Vincent Bilodeau : La revanche du destin
Scène

Vincent Bilodeau : La revanche du destin

Lorsque Vincent Bilodeau a remporté, en février dernier, le Masque de l’interprétation masculine pour La Fin de la civilisation, on aurait pu voir là une douce revanche du  destin.

Lorsque Vincent Bilodeau a remporté, en février dernier, le Masque de l’interprétation masculine pour La Fin de la civilisation, on aurait pu voir là une douce revanche du destin. À la première édition des Masques, il y a sept ans, le comédien avait été incapable de regarder le gala au petit écran. "Ça me faisait trop de peine de ne pas être de la fête: il y avait trois ans que je n’avais pas joué au théâtre."

La trentaine a, en effet, été un long passage à vide pour ce sympathique comédien. "J’ai refusé des offres de gens à qui ce n’était pas très politique de dire non; et j’ai accepté des rôles qui n’étaient pas pour moi", explique Vincent Bilodeau.

Il y avait aussi une question de casting.
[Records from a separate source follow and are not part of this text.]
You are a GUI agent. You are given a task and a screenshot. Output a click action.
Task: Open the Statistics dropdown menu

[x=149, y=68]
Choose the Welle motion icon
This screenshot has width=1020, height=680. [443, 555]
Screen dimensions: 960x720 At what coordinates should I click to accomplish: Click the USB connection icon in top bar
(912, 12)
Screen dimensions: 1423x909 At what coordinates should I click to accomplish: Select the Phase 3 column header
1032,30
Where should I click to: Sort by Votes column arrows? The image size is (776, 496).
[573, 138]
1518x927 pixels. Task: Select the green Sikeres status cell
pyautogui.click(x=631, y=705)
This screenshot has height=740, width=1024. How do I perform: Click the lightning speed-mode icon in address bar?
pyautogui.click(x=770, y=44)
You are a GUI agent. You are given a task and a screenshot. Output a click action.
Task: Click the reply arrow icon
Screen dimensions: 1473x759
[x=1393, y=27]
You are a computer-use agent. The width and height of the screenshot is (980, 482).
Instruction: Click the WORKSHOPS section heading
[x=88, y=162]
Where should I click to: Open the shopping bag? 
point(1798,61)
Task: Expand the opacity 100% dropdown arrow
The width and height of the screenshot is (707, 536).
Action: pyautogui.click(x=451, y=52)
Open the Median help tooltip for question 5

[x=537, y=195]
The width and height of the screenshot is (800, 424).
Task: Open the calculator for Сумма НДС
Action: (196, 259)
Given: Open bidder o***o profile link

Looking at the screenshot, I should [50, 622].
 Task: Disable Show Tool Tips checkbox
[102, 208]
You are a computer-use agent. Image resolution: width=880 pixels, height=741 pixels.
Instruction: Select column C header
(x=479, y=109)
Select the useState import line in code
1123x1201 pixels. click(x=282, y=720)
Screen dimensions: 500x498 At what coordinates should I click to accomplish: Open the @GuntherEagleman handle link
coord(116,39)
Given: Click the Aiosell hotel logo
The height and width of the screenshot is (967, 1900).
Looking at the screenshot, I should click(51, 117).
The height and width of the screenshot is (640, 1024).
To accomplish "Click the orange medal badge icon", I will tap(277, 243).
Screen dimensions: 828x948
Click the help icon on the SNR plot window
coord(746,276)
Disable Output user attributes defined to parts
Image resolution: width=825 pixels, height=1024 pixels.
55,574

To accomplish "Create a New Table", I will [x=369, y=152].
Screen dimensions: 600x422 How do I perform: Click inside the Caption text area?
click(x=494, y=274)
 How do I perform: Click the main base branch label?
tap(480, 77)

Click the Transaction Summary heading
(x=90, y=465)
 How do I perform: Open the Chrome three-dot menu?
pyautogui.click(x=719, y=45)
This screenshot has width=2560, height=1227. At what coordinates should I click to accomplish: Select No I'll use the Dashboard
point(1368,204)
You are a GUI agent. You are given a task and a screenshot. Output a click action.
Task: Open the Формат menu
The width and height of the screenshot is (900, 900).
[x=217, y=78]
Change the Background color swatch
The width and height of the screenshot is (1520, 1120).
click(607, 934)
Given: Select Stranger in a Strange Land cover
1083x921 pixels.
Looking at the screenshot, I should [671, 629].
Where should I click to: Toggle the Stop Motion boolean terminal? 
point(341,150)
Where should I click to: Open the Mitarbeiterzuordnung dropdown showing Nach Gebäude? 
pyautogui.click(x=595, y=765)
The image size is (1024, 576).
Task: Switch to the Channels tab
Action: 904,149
À l’école de théâtre, on avait prédit au blondinet filiforme que, malgré son talent, il ne travaillerait pas avant l’âge de 45 ans… "J’avais l’air d’un jeune premier, mais les personnages d’autorité, plus torturés, ou même les rôles comiques, étaient plus proches de mon tempérament. Et quand j’ai perdu mon image de jeune premier, il n’y avait plus de rôles pour moi, parce que les gens avaient de la misère à m’imaginer autrement. C’est très difficile de faire changer notre image dans la tête des producteurs et des metteurs en scène – mais ces derniers sont plus ouverts, aujourd’hui. Je gagnais ma vie, mais je n’ai pas pu exercer ma passion pendant longtemps. Ç’a été très dur."

Plus maintenant. Son incarnation primée du désespéré Henry a dévoilé la face cachée de Vincent Bilodeau, que sa bonhomie cantonnait surtout dans les comédies légères, à une époque. "On est toujours virtuels, nous les acteurs. On est ce qu’on nous donne à faire." Depuis, le septième art l’a découvert (lui qui n’avait jamais fait de cinéma a enfilé quatre films en un an et demi, dont Un crabe dans la tête), et le théâtre lui offre des rôles plus riches, comme le Prospero de La Tempête, qu’il jouera au Gesù en novembre.

Interprétée notamment par Marthe Turgeon, Yves Soutière et Caroline Lavigne ("une équipe magnifique, au sein de laquelle se développe vraiment une osmose"), la pièce montée par Yvon Bilodeau est la troisième collaboration avec le Théâtre Longue Vue, mais le premier Shakespeare, de ce comédien qui rêve de jouer Lear – quand il aura "92 ans"!

En attendant, il a trouvé, chez le magicien qui commande aux éléments, "la passion et la raison, dans un même personnage. Ce que j’aime chez Prospero, c’est que je peux exploiter et le côté comique, et la dimension très torturée de cet homme qui philosophe sur la fin du monde et qui exerce sa vengeance. Je suis contre les visions manichéennes. Je cherche les personnages le plus complexes possible. Plus un rôle exige de choses bizarres à jouer, plus j’aime ça! C’est un exutoire, aussi. J’ai des pulsions très extrêmes, et je peux les extérioriser dans l’art. Avec Prospero, je peux manifester des choses que je ne pourrais pas exprimer dans la vie: je passerais pour un fou"! (rires)

Le passage du temps a donc été bénéfique pour Vincent Bilodeau. "Ce qui reste le plus difficile à atteindre, c’est la disponibilité totale, la vulnérabilité. Il faut avoir confiance en soi pour s’abandonner, et se laisser porter par les personnages. Jeune, je jouais les personnages, au lieu d’en être l’instrument. Je suis un acteur plus humble maintenant, mais beaucoup plus sûr de moi."